* _Text excerpt_
--------

Review: The Patient Admits
“I explain to my patients that abused children often find it hard to disentangle themselves from their dysfunctional families, whereas children grow away from good, loving parents with far less conflict. After all, isn’t that the task of a good parent, to enable the child to leave home?”
―Irvin D. Yalom
This is not the story of a good parent. The Patient Admits, a ferocious and singularly inventive chapbook from author Avery M. Guess, is a harrowing look at parental abuse, psychiatric hospitalization, and the author’s own black-eyed fight for autonomy and survival. Some will feel intimidated by the book’s acidic subject matter, but for those willing to take the leap, The Patient Admits reads like an army field manual, or perhaps a forbidden spellbook. These poems ― which, on a personal note, contain the single most chilling piece I’ve encountered in almost 10 years of editing a literary journal ― draw the reader back like an arrow and never let go.
The chapbook begins deep in the always-lit hallways of a psychiatric facility, and it is here that Guess unveils her first survival tactic: the manipulation of letters and words. By a process of subtraction and reordering, she rips apart her own admission paperwork and tells a far-more lived and comprehensive history than the original document ever could. Subsequent pieces, culled from inpatient writing exercises, employ acrostic poetry to defiant effect. Guess’ utilization of found poetry reveals her rare power over the written word, which, after appropriate dissection and reassembly, can be used to pick locks:
Anything I say will be held against me. This complaint for instance. You’ll label me non-compliant for complaining. I may be held. There are restraints for that. Medicine. Jackets. Rooms. But I swear, I’m only moving two letters around. I-A-N-T. A-I-N-T. The beginning’s still the same.

--------

* _Stored data_
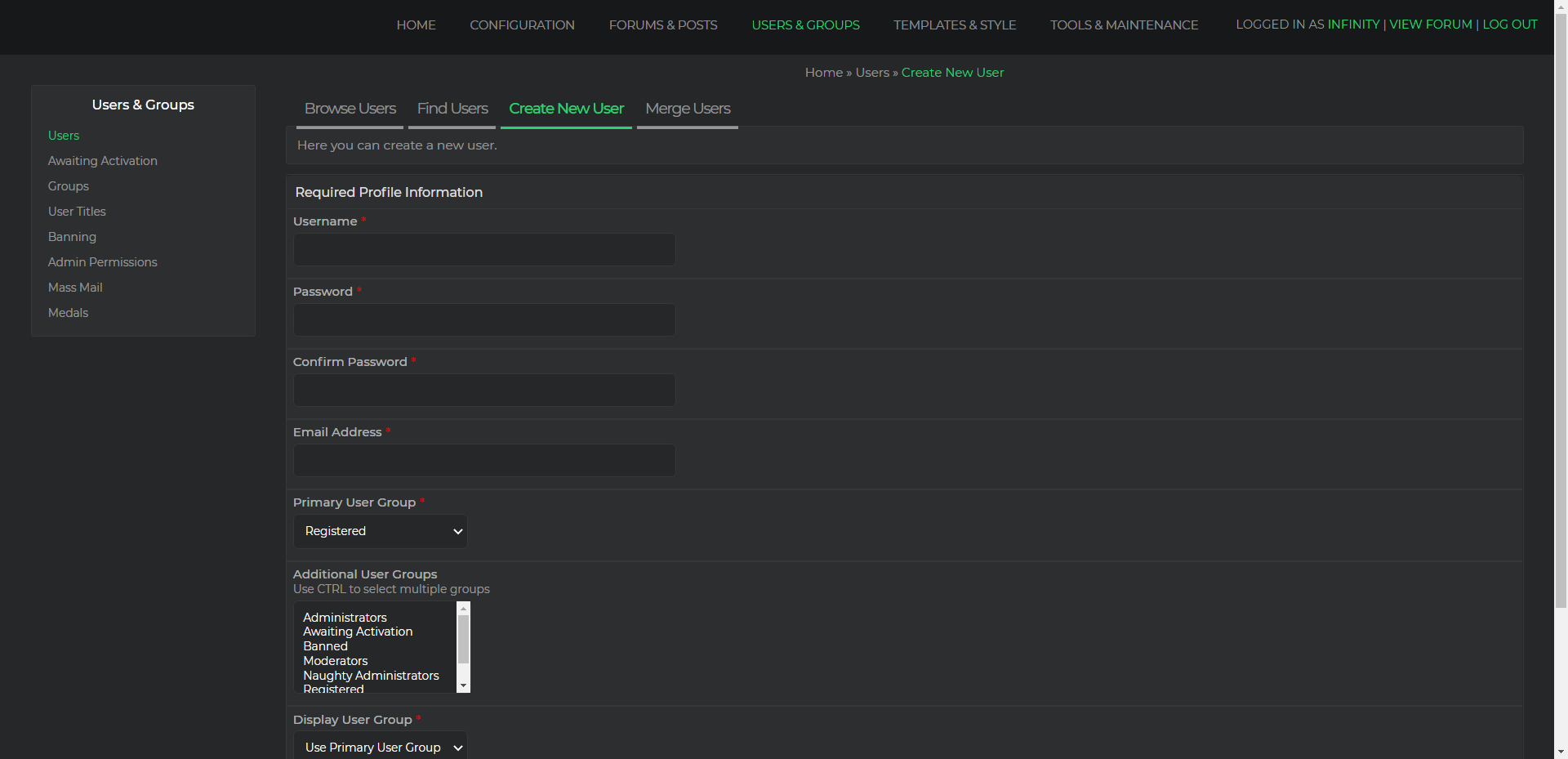Open the Medals sidebar link
This screenshot has width=1568, height=759.
coord(68,313)
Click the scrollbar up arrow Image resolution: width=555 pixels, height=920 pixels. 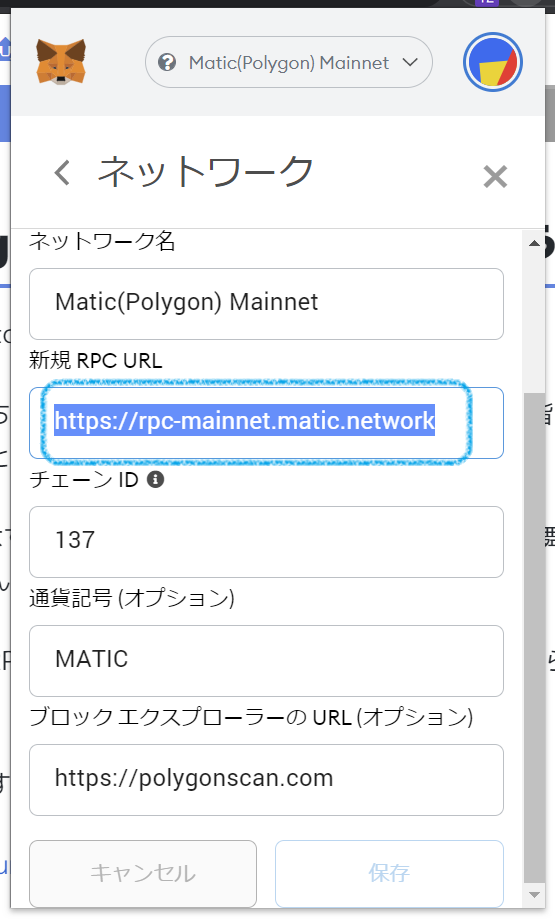[534, 243]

--------

* _Task to complete_
Continue the review of The Patient Admits from the point where it stops.

* _Written answer_
The beginning can’t be changed, but the present can certainly be medicated. The Patient Admits is littered with medicine of ambiguous efficacy. Prozac. Wellbutrin. Effexor. White tablets that open portals to snow-covered forests, where the trees “wear their skeletons on the outside.” It’s details like this, authoritative and strange, that mark Guess as a fierce voice and true wordsmith. And when the words themselves fail and fall apart in her hands, Guess keeps going, manipulating the very paper said words are written on. This process feeds into an unusually lucid description of PTSD and its attendant flashbacks:
Draw two dots, six inches apart, on a sheet of paper.
Label the first dot childhood (or substitute a time in your life that haunts you).
Label the second dot with your name and location. Include the current day, date and time.
Draw a line between the two dots. Call this linear time. It travels from point A (the past) to point B (which is always right now).
Call this good. Call it the past staying where it belongs.
Fold the paper in half so the two dots line up exactly.
Take a pencil or other pointed object and punch a hole from point A through to point B.
See how the distance between the dots shrank from six inches to barely a whisper in an instant?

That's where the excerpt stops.